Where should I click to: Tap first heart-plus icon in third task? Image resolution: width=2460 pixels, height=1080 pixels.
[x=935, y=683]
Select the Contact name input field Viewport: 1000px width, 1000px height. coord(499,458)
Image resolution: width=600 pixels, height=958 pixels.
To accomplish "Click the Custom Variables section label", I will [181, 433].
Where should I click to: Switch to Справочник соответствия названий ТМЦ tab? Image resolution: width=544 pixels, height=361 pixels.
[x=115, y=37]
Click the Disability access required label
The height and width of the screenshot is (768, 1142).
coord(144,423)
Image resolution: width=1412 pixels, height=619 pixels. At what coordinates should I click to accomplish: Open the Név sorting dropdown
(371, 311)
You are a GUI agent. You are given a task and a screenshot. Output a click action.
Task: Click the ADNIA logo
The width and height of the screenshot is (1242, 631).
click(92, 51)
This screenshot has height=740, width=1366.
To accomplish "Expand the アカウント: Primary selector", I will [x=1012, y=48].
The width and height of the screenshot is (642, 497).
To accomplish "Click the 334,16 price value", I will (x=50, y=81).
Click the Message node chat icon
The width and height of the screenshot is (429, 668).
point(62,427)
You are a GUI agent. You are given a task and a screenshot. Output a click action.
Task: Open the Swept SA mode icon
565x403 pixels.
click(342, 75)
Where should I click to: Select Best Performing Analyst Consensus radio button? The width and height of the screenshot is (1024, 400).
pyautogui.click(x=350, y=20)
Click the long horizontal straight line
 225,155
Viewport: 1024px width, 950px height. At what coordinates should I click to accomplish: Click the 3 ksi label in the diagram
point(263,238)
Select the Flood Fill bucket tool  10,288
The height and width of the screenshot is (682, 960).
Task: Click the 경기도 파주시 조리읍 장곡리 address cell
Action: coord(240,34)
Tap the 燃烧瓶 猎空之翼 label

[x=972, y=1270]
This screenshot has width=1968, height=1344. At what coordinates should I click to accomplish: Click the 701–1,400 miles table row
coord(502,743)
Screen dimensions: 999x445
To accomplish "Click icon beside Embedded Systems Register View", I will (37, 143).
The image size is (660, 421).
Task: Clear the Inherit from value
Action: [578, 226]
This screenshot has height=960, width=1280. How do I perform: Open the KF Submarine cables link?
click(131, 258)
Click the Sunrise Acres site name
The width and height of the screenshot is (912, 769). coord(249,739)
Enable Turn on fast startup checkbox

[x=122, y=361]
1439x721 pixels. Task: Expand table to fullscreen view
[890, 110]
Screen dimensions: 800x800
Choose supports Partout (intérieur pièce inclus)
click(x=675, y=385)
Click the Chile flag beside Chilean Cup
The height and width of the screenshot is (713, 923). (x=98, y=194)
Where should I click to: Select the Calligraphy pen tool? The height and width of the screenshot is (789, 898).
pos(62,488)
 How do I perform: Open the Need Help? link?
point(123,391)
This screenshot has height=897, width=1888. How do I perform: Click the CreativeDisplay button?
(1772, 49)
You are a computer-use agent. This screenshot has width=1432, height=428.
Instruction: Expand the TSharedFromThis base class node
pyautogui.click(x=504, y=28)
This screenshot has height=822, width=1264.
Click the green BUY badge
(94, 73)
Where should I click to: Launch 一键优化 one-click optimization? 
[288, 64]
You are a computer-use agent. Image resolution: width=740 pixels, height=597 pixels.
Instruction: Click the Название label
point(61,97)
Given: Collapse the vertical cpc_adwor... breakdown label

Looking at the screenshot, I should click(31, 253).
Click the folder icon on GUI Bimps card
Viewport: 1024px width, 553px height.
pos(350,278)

- - -

Retype the whole of the listing. Nothing may be altered or omitted.

Where should I click to: Tap first heart-plus icon in third task? Image resolution: width=2460 pixels, height=1080 pixels.
[x=935, y=683]
Select the Contact name input field Viewport: 1000px width, 1000px height. coord(499,458)
Image resolution: width=600 pixels, height=958 pixels.
To accomplish "Click the Custom Variables section label", I will [181, 433].
Where should I click to: Switch to Справочник соответствия названий ТМЦ tab? Image resolution: width=544 pixels, height=361 pixels.
[x=115, y=37]
Click the Disability access required label
The height and width of the screenshot is (768, 1142).
coord(144,423)
Image resolution: width=1412 pixels, height=619 pixels. At what coordinates should I click to accomplish: Open the Név sorting dropdown
(371, 311)
You are a GUI agent. You are given a task and a screenshot. Output a click action.
Task: Click the ADNIA logo
The width and height of the screenshot is (1242, 631).
click(92, 51)
This screenshot has height=740, width=1366.
To accomplish "Expand the アカウント: Primary selector", I will [x=1012, y=48].
The width and height of the screenshot is (642, 497).
To accomplish "Click the 334,16 price value", I will (x=50, y=81).
Click the Message node chat icon
The width and height of the screenshot is (429, 668).
point(62,427)
You are a GUI agent. You are given a task and a screenshot. Output a click action.
Task: Open the Swept SA mode icon
565x403 pixels.
click(342, 75)
Where should I click to: Select Best Performing Analyst Consensus radio button? The width and height of the screenshot is (1024, 400).
pyautogui.click(x=350, y=20)
Click the long horizontal straight line
 225,155
Viewport: 1024px width, 950px height. At what coordinates should I click to accomplish: Click the 3 ksi label in the diagram
point(263,238)
Select the Flood Fill bucket tool  10,288
The height and width of the screenshot is (682, 960).
Task: Click the 경기도 파주시 조리읍 장곡리 address cell
Action: coord(240,34)
Tap the 燃烧瓶 猎空之翼 label

[x=972, y=1270]
This screenshot has width=1968, height=1344. At what coordinates should I click to accomplish: Click the 701–1,400 miles table row
coord(502,743)
Screen dimensions: 999x445
To accomplish "Click icon beside Embedded Systems Register View", I will (37, 143).
The image size is (660, 421).
Task: Clear the Inherit from value
Action: [578, 226]
This screenshot has height=960, width=1280. How do I perform: Open the KF Submarine cables link?
click(131, 258)
Click the Sunrise Acres site name
The width and height of the screenshot is (912, 769). coord(249,739)
Enable Turn on fast startup checkbox

[x=122, y=361]
1439x721 pixels. Task: Expand table to fullscreen view
[890, 110]
Screen dimensions: 800x800
Choose supports Partout (intérieur pièce inclus)
click(x=675, y=385)
Click the Chile flag beside Chilean Cup
The height and width of the screenshot is (713, 923). (x=98, y=194)
Where should I click to: Select the Calligraphy pen tool? The height and width of the screenshot is (789, 898).
pos(62,488)
 How do I perform: Open the Need Help? link?
point(123,391)
This screenshot has height=897, width=1888. How do I perform: Click the CreativeDisplay button?
(1772, 49)
You are a computer-use agent. This screenshot has width=1432, height=428.
Instruction: Expand the TSharedFromThis base class node
pyautogui.click(x=504, y=28)
This screenshot has height=822, width=1264.
Click the green BUY badge
(94, 73)
Where should I click to: Launch 一键优化 one-click optimization? 
[288, 64]
You are a computer-use agent. Image resolution: width=740 pixels, height=597 pixels.
Instruction: Click the Название label
point(61,97)
Given: Collapse the vertical cpc_adwor... breakdown label

Looking at the screenshot, I should click(31, 253).
Click the folder icon on GUI Bimps card
Viewport: 1024px width, 553px height.
pos(350,278)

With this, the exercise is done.